Ammonium stress and tolerance mechanisms (in pea, spinach and arabidopsis plants as models)

Tolerance to ammonium nutrition implies a great demand for carbon skeletons for the assimilation of ammonium in the roots, giving rise to the accumulation and mistargeting of amino compounds (amino acids, polyamines, urea). The high availability of amino acids may accelerate the release of photorespiratory ammonium and its emission into the atmosphere in the form of ammonium. High levels of glutamate favour the synthesis of ornithine and citrulline, precursors of arginine. The urea cycle is the connection point between these metabolites. The coordinated action of arginase and urease could provide a mechanism to recycle urea N or encourage the volatilisation of ammonium. Knowledge of the balance between the emission and consumption of N in soil and plants is essential when it comes to defining sustainable fertilisation policies.

Biotechnological and nanotechnological use of Plants’ Antioxidant Systems

Leguminous nodules are a good model to study plants' antioxidant systems with. Due to the lability of the components of nitrogenase, the enzymatic complex which biologically fixes atmospheric nitrogen, defence systems against AOS are required. The synthesis of leghaemoglobins and O2 diffusion barriers are a normal defence systems in leguminous nodules. Other leguminous antioxidants also present include superoxide dimutase (SOD), ascorbate-glutathione cycle enzymes and low-molecular-mass antioxidants, such as ascorbate, glutathione and homoglutathione, present in high concentrations in the nodules (Dalton 1995). There is little doubt that the presence of all these antioxidants categorically reveals the problems of the nitrogen fixation process with oxygen and its AOS.

New techniques of DNA cloning and recombinant protein expression may permit the large-scale overexpression of proteins of vegetable origin with antioxidant functions in prokaryotic organisms [Moran et al., (2002; 2003)] or eukaryotic organisms [Iturbe-Ormaetxe et al., (1992)]. The overexpression in these heterologous biological systems allows large quantities of proteins (not highly abundant in the cell of origin) to be obtained, making it possible to learn about and characterise these proteins of plant origin with antioxidant functions. Of these, we have participated in the characterisation of the following: Cowpea leghaemoglobin II, the first recombinant haemoglobin capable of binding O2 reversibly (both in plants and humans) [Arredondo-Peter et al., (1997)]; Rice haemoglobin I, a non-symbiotic haemoglobin which possesses the greatest affinity for oxygen known to date [Arredondo-Peter et al., (1997b)]; Ferric leghaemoglobin reductase from soybean nodules, an enzyme which reduces Lb3+ to its functional, physiological form, Lb2+O2 [Moran et al., (2002); Urarte et al (2008)]; and FeSOD from cowpea nodules [Moran et al., (2003)], against which monospecific antibodies have been obtained and which is the first FeSOD from eukaryotes whose 3-D structure has been described [Muñoz et al., (2003; 2005).
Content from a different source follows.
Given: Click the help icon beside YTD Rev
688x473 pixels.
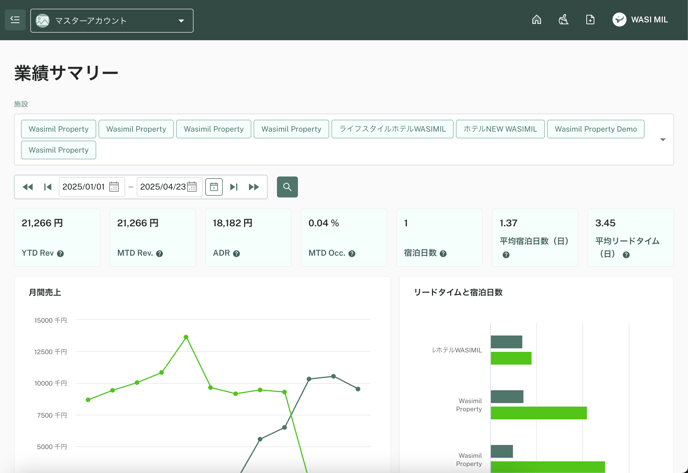Looking at the screenshot, I should [61, 254].
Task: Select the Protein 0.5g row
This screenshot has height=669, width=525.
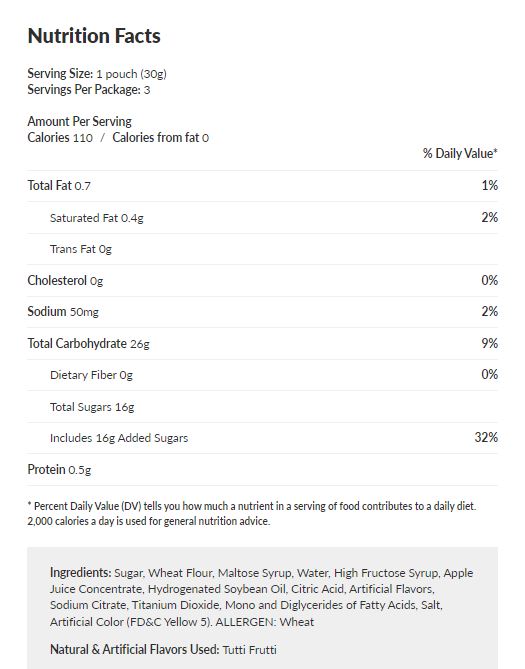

Leguminous nodules are also an interesting model system for the study of haemoglobins and antioxidants; of these, we shall focus on SOD. SOD is an antioxidant enzyme essential to oxygenic life. It is, however, easily inactivated by nitrative attack (via the peroxynitrite anion, a potent oxidant). This fact has been used in a recent patent to estimate the oxidative damage to recombinant FeSOD caused by peroxynitrite in an in vitro bioassay (Moran et al. Patent No. 200702035).